§ **EXERCISE REQUIREMENTS**
Can you give the git workflow text again from "This is an important" to "my current company.", updated so that "team" stands in place of "company"?

All in master branch

Simple. Everything is a single master branch.

# git pull [remote repository] [branch]
$ git pull origin master
$ git commit
$ git push origin master

git pull is a shorthand of git fetch and git merge FETCH_HEAD. git merge to merge the retrieved branch heads into the current branch.

     A---B---C master on origin
/
D---E---F---G master
^
origin/master in your repository

To merge these two branches, there are two ways to do that, git pull and git pull --rebase. However, we should note that there is a big difference between them. After git pull,

D---E---F---G---A---B---C---H master
^
fix merge issue

After git pull --rebase,

D---E---A---B---C---F---G master

If there is a conflict between C and F, you need to resolve it and use git add to mark them as resolved. Then, run git rebase --continue to continue to apply G.

This is an important difference between git merge and git rebase. I didn’t really understand it until I made some experiments to verify it today.

Feature branch

This is the workflow in my current company.

$ git checkout -b feature/new-branch
$ git add .

§ **SOURCE MATERIAL**
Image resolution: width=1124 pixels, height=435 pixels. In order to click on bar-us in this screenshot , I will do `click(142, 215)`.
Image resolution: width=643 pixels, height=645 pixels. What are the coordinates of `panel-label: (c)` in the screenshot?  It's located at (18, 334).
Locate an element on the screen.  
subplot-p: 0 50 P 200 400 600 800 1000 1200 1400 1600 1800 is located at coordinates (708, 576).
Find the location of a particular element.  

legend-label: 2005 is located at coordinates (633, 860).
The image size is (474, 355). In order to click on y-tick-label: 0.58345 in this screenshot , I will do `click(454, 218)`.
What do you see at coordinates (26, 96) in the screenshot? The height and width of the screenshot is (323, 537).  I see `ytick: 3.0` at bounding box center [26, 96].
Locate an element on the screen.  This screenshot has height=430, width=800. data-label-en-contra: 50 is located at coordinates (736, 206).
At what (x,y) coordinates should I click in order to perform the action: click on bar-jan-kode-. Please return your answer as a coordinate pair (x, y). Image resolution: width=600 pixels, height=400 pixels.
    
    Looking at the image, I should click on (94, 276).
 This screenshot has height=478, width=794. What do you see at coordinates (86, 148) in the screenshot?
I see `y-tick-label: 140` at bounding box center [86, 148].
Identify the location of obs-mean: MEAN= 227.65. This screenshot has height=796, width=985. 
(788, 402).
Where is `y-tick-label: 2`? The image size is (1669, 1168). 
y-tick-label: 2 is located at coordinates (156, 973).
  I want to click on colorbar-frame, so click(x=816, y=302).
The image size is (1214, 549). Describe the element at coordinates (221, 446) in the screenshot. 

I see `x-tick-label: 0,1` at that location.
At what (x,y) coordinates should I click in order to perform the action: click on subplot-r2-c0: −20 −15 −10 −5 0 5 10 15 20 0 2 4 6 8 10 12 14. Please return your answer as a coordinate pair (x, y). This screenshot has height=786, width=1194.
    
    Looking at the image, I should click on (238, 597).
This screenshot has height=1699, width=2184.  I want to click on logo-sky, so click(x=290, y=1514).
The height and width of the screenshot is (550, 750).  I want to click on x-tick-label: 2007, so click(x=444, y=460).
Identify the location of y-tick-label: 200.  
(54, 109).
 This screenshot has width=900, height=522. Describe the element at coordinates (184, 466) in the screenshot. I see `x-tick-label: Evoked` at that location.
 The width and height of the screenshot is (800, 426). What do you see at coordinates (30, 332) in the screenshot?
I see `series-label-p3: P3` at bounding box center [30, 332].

§ **FINISHED EXERCISE**
This is an important difference between git merge and git rebase. I didn’t really understand it until I made some experiments to verify it today.

Feature branch

This is the workflow in my current team.